Das Wort geht an die DVU-Fraktion. Für sie spricht die Abgeordnete Hesselbarth.

Herr Präsident! Meine Damen und Herren! Zunächst möchte ich vorausschicken, dass wir den vorliegenden Antrag zum Erhalt des Regionalbahnangebotes RB 10 zwischen Nauen und BerlinCharlottenburg voll und ohne Einschränkung unterstützen.

Eine Beendigung der Finanzierung des länderübergreifenden Angebotes der RB 10 wäre ein gravierender Einschnitt in die Infrastruktur der Region Berlin-Brandenburg. Deshalb finde ich es gut und richtig, dass sich der Landtag mit diesem Antrag befasst und sich dazu positioniert.

Ein abschließendes Wort an die Kollegen Schrey und Dombrowski. Ich weiß zwar nicht, wie Sie es geschafft haben, die SPD-Fraktion von ihrer ursprünglich ablehnenden Haltung zur vorliegenden parlamentarischen Initiative abzubringen,

(Dr. Hackel [CDU]: Das ist die höhere Kunst der Politik!)

aber dass Sie es geschafft haben, freut uns.

(Beifall bei der DVU)

Offensichtlich gibt es in Ihrer Fraktion bemerkenswerte Tendenzen, sich von der sozialdemokratisch dominierenden Stagnationspolitik zu emanzipieren. Das nehmen wir mit Interesse zur Kenntnis. - Ich bedanke mich für die Aufmerksamkeit.

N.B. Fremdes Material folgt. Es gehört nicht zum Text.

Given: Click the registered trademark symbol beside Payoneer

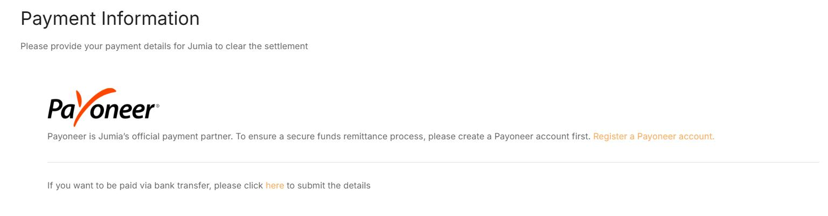Looking at the screenshot, I should (157, 106).
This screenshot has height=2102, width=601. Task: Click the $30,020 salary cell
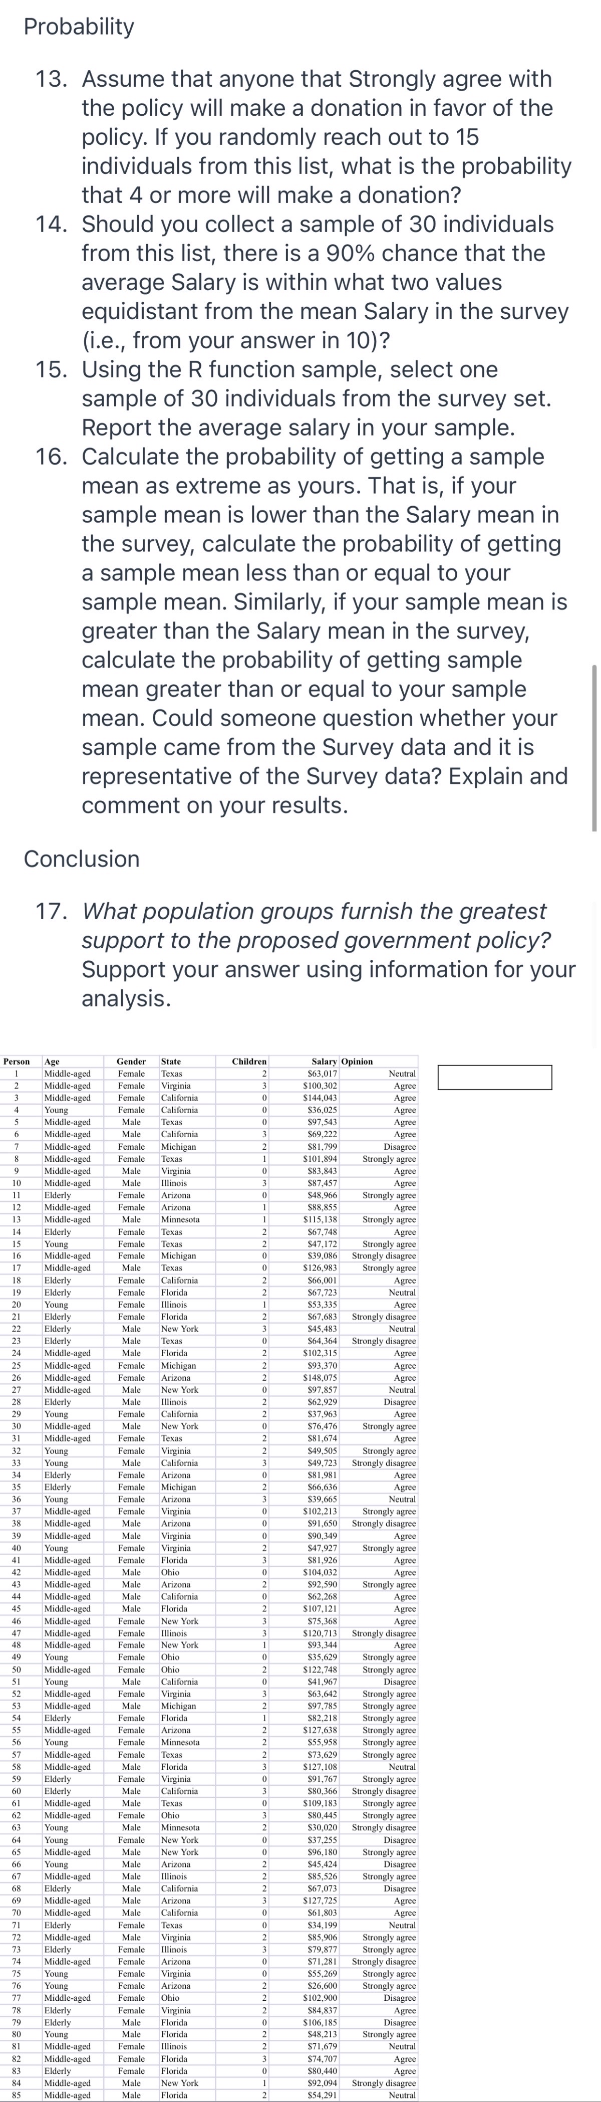point(322,1828)

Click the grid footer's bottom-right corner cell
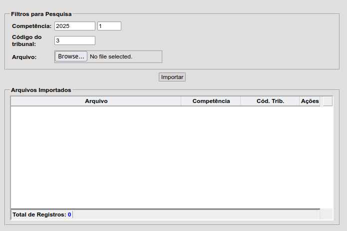point(326,214)
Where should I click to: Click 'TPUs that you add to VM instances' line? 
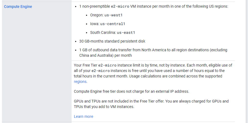(x=104, y=107)
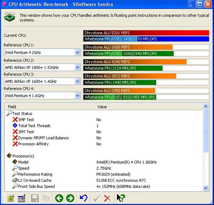Click the table/calculator icon in the bottom toolbar
The image size is (214, 205).
click(x=21, y=198)
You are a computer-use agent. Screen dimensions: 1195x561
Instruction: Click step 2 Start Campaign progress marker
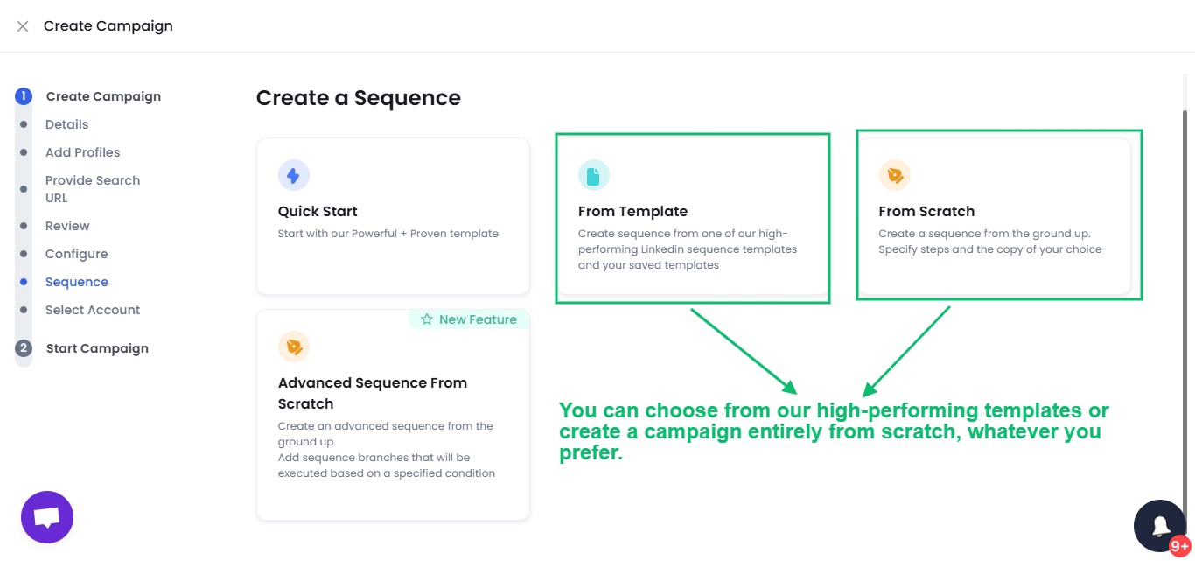[24, 347]
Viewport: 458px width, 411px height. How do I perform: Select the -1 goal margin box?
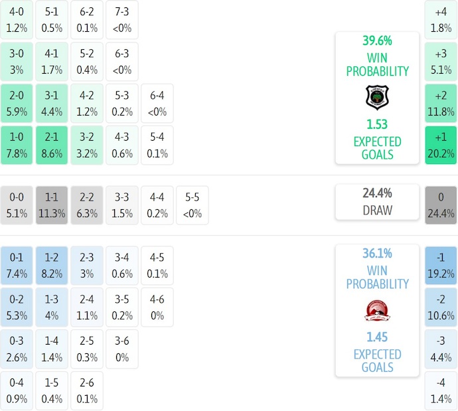(x=441, y=265)
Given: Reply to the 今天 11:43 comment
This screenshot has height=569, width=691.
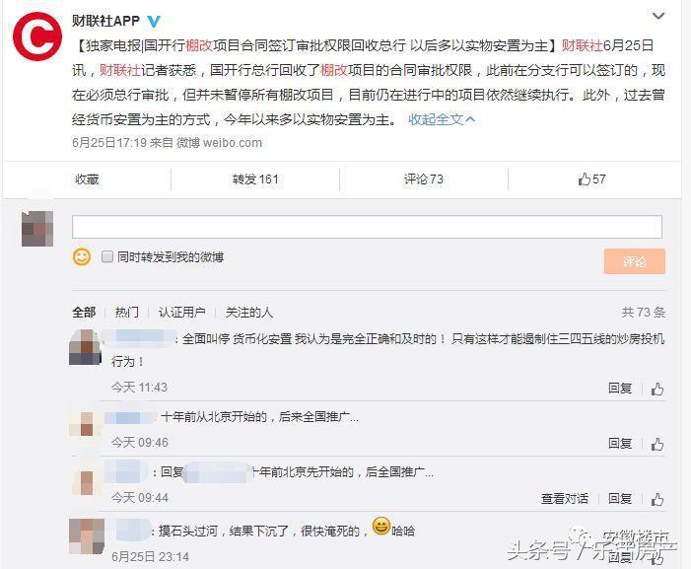Looking at the screenshot, I should click(x=620, y=388).
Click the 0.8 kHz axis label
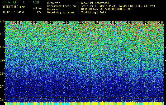This screenshot has height=105, width=166. tap(2, 74)
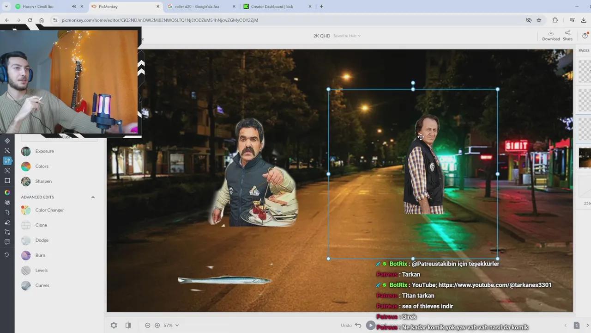This screenshot has width=591, height=333.
Task: Open the 2K QHD Saved to Hub dropdown
Action: (337, 36)
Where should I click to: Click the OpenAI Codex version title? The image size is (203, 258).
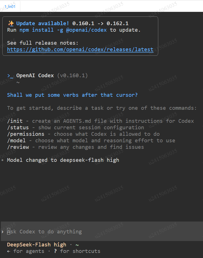coord(52,76)
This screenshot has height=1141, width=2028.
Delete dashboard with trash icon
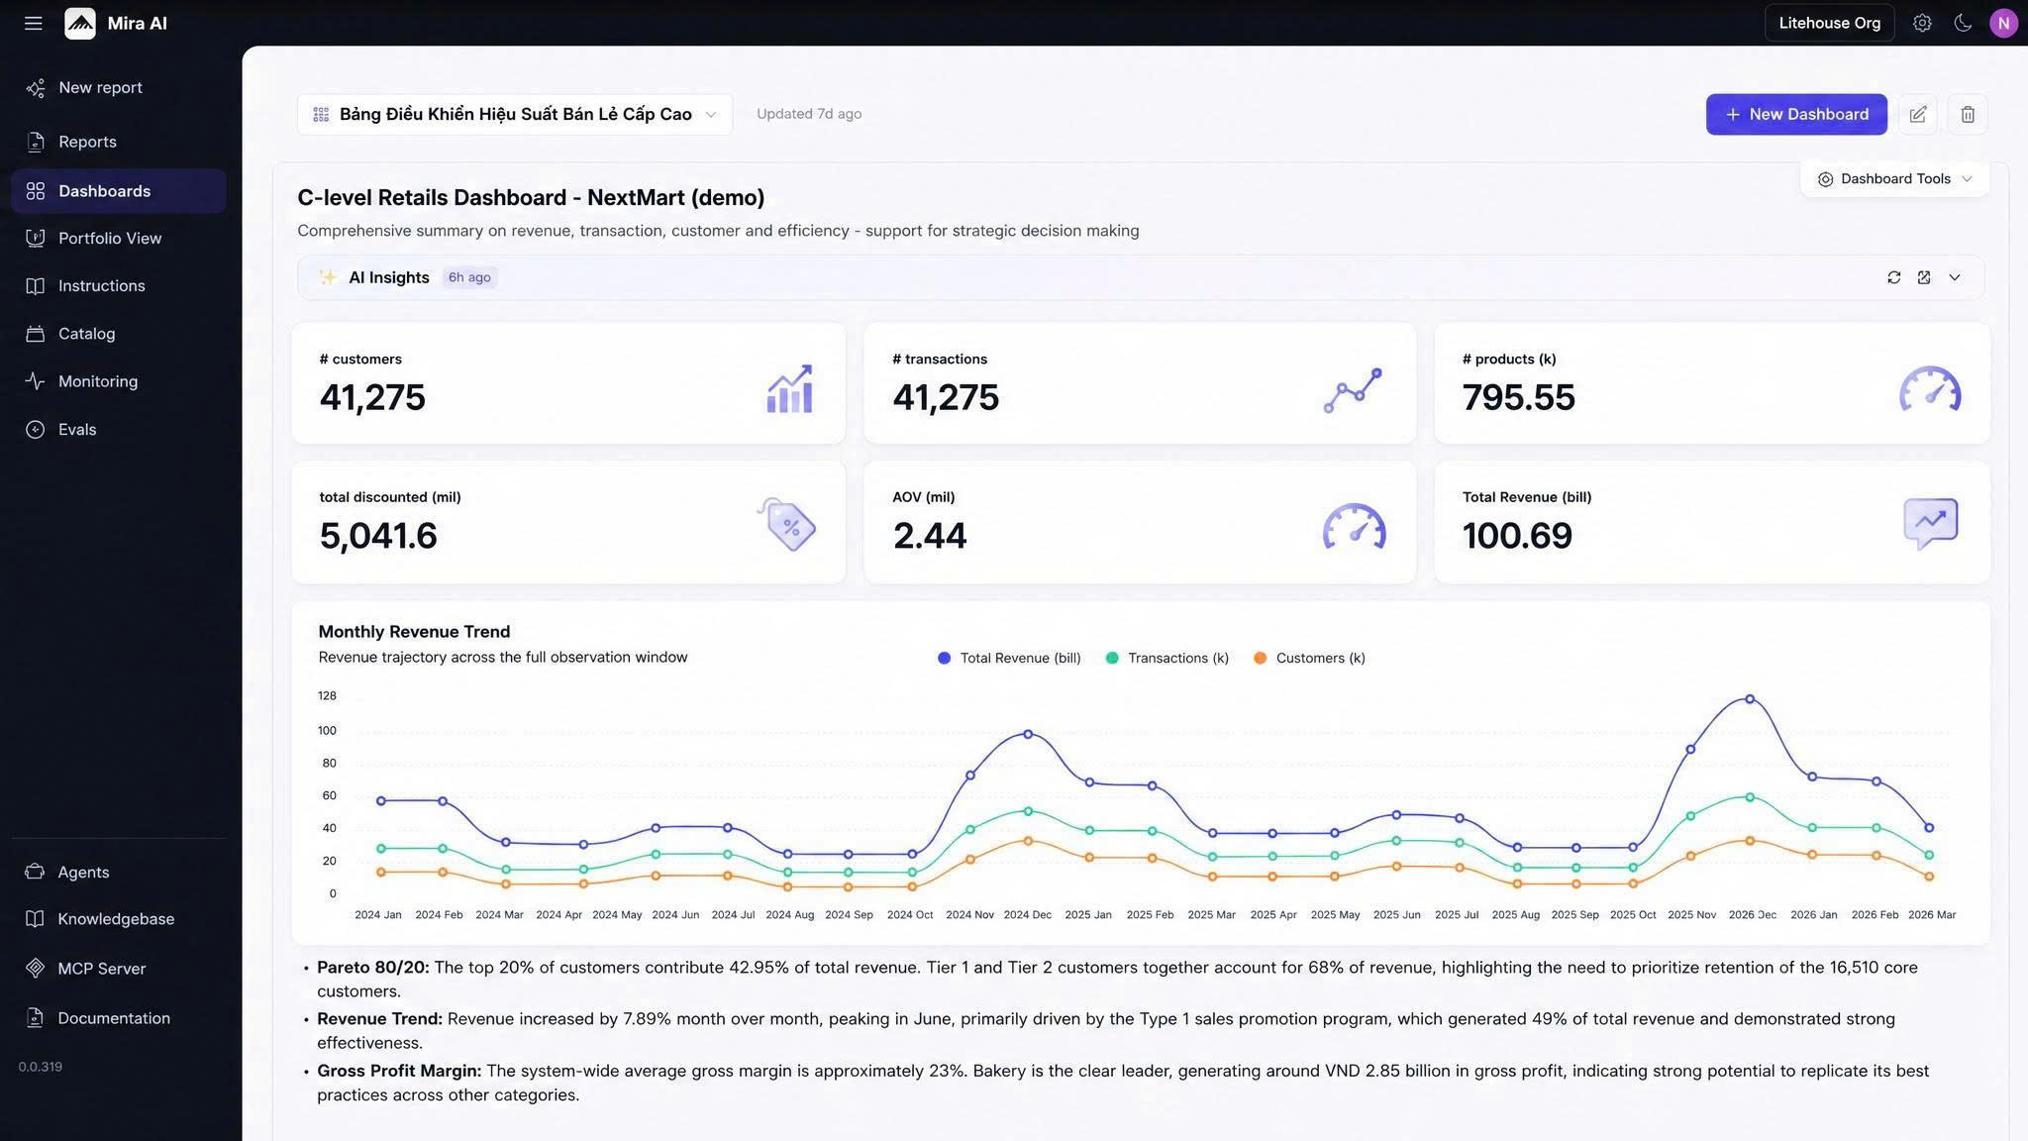tap(1968, 115)
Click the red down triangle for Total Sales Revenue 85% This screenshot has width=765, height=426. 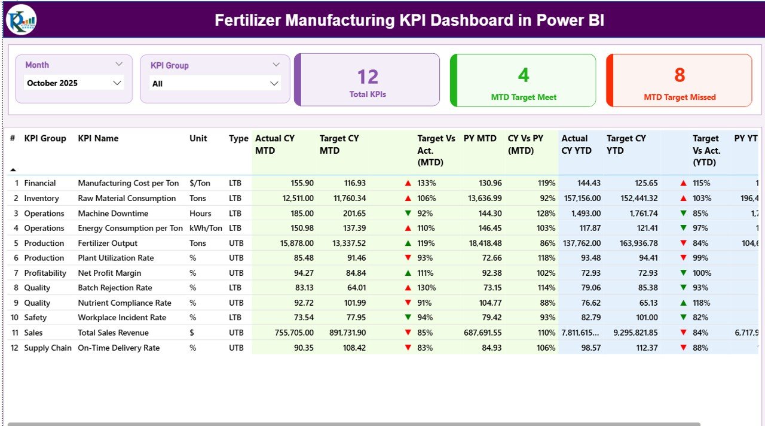[409, 333]
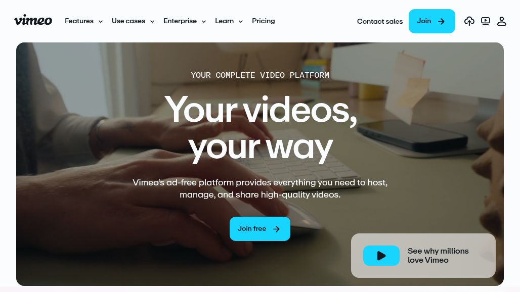Open the video library icon
The image size is (520, 292).
pos(486,21)
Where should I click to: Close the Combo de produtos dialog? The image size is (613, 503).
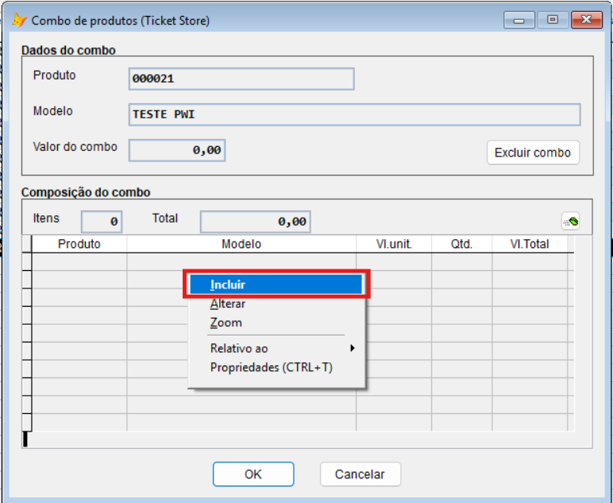[x=586, y=20]
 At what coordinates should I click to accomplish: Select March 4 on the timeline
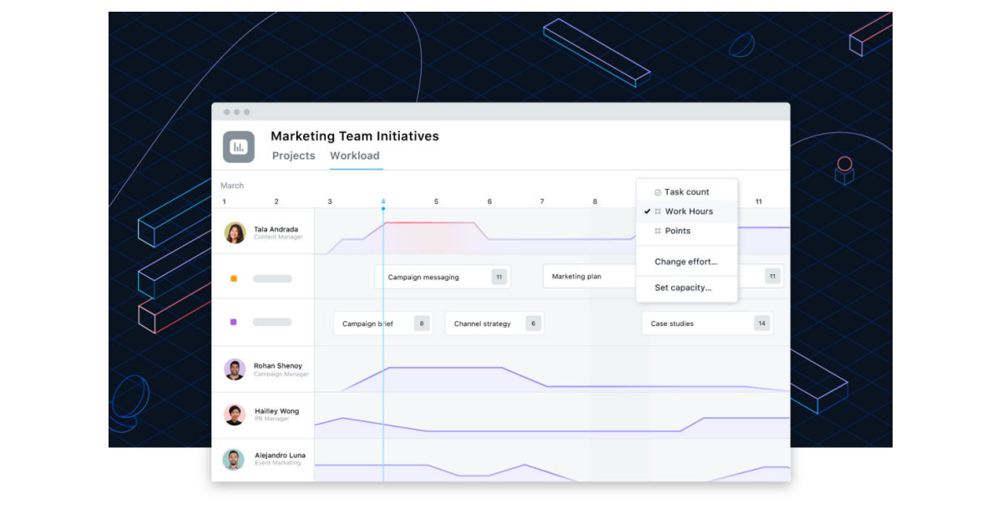pyautogui.click(x=382, y=201)
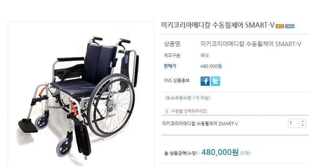Click the bold 판매가 label

click(170, 66)
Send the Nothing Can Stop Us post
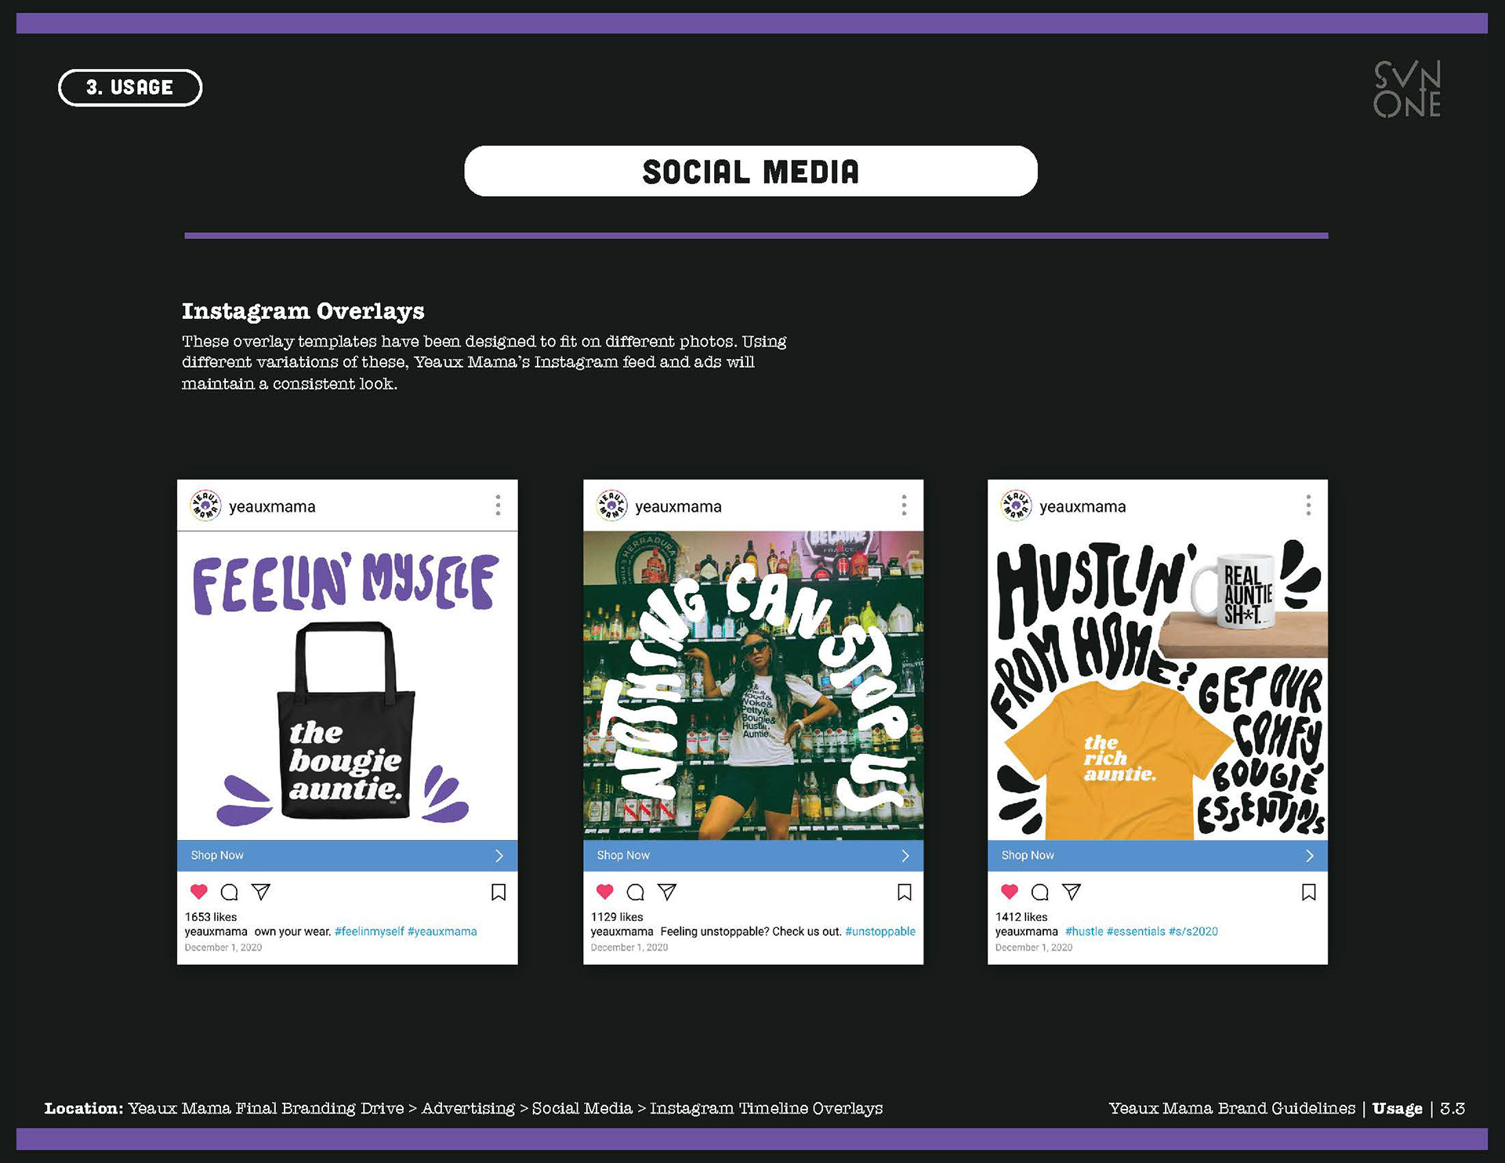 [667, 892]
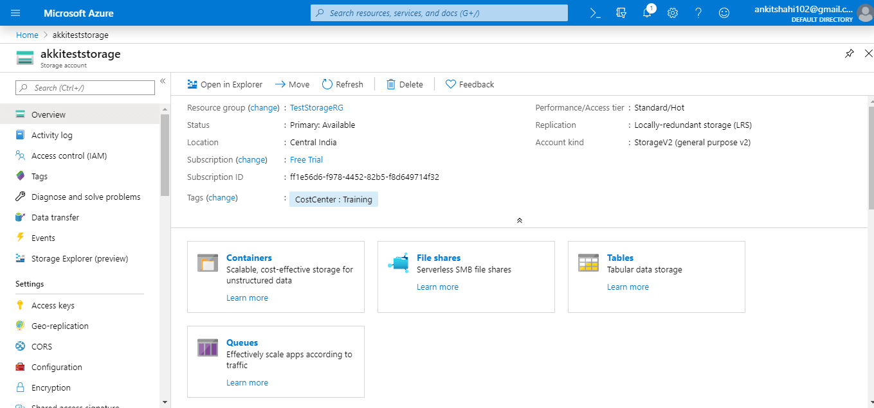Select Activity log menu item

(51, 135)
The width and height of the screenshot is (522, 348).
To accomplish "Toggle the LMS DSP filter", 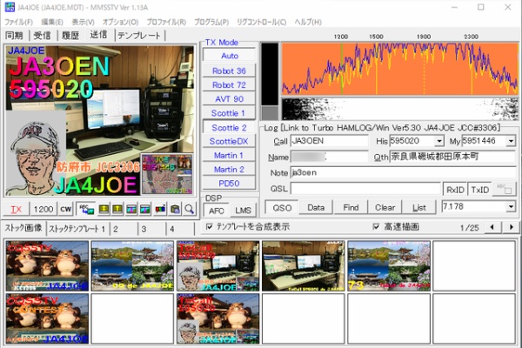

(Beifall bei der DVU - Widerspruch bei der SPD)

Damit wären wir bei der Landesregierung. Herr Minister Meyer, Sie haben das Wort.

Herr Präsident! Meine sehr verehrten Damen und Herren! Es ist viel und Richtiges gesagt worden. Es bleibt der Streit, ob sich ein Antrag an den Verkehrsminister zu Verkehrsfragen lohnt; denn er arbeitet doch sowieso schon lange daran. Die aufgeworfene Frage ist eine generelle Frage, zu der wir Stellung nehmen müssen.

(Homeyer [CDU]: Verkehrsminister ist ein schöner Job!)

Diese Frage ist schon sehr ernst. Es ist in der Tat so, dass wir mit den Berliner Kollegen im Gespräch sind. Trotzdem - das sage ich ganz offen - ist es wichtig, dass ich bei diesen Fragen, bei denen es darum geht, ob die Zusammenarbeit mit Berlin besser oder schlechter wird, die Unterstützung des Parlaments habe. Deshalb vielen Dank für die Initiativen.

(Beifall bei SPD und CDU)

Wir können über das technisch Notwendige, über Fahrplanabstimmungen etc. lange streiten. Für mich ist die Berliner Position unverständlich. Es gab keine vorherigen Informationen. Ich muss offen sagen: Frau Tack, für mich ist es schon ein Signal der Berliner Seite, dass sie kein wirkliches Interesse an einer verbesserten Zusammenarbeit hat.

(Frau Tack [PDS]: Das können Sie nachlesen!)

- Ich weiß es doch.

Wenn Frau Krautzberger gesagt hat, dass nichts ohne Abstimmung mit Brandenburg gemacht wird, und ich exakt einen Tag später erfahre, dass sie schon wieder Ausschreibungen für Bestellungen usw. vornehmen, die die Aufgaben des Verkehrsverbundes schmälern und in dessen Arbeit eingreifen, dann fehlt da ein Stückchen Glaubwürdigkeit. Da müssen wir schon gemeinsam aufpassen.